Перепишите без изменений строки листинга от самого его начала до строки, содержащей «click(86, 490)», включительно.

──────────────────────────────

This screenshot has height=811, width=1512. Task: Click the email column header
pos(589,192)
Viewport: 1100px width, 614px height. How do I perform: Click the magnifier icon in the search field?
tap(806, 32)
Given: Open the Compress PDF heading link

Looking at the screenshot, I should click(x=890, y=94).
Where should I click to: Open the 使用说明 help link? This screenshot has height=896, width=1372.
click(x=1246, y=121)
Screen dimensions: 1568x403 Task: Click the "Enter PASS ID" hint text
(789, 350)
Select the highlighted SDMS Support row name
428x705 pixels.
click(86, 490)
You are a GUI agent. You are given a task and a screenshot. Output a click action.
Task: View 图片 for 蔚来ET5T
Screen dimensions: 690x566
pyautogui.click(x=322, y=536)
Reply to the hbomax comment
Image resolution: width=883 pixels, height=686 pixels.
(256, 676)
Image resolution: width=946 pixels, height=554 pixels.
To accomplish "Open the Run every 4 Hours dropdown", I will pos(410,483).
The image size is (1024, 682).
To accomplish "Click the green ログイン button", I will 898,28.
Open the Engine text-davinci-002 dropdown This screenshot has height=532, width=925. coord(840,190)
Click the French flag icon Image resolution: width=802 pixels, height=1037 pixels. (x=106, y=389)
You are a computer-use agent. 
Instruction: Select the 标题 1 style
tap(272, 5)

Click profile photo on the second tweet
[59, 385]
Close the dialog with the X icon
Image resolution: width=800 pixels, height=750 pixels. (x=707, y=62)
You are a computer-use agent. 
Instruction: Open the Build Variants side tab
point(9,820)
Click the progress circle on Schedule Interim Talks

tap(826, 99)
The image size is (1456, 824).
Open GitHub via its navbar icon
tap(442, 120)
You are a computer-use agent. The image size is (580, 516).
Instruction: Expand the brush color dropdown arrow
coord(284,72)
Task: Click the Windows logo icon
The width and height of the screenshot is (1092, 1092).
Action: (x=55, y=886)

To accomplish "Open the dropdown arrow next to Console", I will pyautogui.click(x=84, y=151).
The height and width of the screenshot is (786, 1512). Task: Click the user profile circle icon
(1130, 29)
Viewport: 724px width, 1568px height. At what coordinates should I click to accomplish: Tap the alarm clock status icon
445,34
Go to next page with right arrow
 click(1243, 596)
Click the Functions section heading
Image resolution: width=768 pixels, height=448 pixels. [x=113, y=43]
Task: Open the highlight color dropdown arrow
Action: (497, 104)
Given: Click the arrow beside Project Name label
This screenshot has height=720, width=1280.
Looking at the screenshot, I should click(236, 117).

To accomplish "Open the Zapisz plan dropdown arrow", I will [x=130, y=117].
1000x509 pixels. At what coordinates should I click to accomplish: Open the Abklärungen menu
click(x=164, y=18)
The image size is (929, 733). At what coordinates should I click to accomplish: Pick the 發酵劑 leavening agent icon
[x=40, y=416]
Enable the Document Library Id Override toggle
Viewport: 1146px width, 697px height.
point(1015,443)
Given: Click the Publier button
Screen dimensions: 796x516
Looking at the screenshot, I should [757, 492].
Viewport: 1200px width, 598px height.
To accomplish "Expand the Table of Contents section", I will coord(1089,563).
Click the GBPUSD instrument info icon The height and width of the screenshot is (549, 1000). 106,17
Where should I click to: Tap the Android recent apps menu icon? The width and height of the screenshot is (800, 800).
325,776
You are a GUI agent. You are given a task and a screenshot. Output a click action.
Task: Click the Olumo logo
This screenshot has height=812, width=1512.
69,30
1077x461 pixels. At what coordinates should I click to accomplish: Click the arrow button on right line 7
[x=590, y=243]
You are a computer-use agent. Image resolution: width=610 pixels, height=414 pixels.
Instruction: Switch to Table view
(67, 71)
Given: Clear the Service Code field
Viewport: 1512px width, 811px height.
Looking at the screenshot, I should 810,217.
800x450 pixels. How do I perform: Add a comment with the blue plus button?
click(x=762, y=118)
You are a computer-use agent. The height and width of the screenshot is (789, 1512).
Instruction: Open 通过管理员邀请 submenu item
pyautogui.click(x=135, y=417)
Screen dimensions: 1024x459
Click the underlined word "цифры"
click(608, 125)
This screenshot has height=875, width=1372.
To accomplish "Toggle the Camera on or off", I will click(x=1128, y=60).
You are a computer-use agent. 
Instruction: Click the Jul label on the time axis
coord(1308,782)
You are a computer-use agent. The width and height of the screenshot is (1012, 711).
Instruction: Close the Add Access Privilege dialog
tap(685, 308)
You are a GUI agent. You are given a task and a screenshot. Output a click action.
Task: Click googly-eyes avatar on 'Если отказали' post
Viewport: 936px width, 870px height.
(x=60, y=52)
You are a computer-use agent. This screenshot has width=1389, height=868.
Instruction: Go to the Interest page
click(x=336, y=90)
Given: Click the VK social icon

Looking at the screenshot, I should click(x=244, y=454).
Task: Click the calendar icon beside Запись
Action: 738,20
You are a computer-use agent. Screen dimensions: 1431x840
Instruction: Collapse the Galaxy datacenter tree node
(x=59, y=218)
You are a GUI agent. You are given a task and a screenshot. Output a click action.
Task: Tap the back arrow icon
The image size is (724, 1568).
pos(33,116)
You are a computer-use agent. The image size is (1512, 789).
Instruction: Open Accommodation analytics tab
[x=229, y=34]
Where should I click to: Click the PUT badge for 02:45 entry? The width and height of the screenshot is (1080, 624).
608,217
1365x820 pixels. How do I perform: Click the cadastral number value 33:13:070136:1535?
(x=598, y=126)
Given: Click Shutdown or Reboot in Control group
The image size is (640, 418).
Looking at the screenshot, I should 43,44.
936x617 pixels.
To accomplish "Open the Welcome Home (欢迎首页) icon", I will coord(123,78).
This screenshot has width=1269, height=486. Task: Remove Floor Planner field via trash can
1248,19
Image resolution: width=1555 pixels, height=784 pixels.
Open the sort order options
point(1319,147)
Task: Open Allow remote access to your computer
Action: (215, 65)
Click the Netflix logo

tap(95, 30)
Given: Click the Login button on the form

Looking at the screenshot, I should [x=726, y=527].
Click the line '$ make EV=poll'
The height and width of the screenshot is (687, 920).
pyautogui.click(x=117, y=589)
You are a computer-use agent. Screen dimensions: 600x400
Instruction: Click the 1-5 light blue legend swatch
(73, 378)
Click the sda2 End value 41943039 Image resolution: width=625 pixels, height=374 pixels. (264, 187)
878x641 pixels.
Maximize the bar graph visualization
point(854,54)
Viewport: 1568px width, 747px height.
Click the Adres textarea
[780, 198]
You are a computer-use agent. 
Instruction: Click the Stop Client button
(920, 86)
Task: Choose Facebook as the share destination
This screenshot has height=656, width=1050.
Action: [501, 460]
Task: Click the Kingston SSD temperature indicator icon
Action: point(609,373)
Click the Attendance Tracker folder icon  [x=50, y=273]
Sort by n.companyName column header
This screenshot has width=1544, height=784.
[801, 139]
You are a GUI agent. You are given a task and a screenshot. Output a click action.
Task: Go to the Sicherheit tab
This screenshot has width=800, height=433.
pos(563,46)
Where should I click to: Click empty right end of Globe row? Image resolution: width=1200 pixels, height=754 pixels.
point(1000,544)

──────────────────────────────

Результат выполнения:
This screenshot has height=811, width=1512. Task: Click the email column header
pos(589,192)
Viewport: 1100px width, 614px height. How do I perform: Click the magnifier icon in the search field?
tap(806, 32)
Given: Open the Compress PDF heading link

Looking at the screenshot, I should click(x=890, y=94).
Where should I click to: Open the 使用说明 help link? This screenshot has height=896, width=1372.
click(x=1246, y=121)
Screen dimensions: 1568x403 Task: Click the "Enter PASS ID" hint text
(789, 350)
Select the highlighted SDMS Support row name
428x705 pixels.
click(86, 490)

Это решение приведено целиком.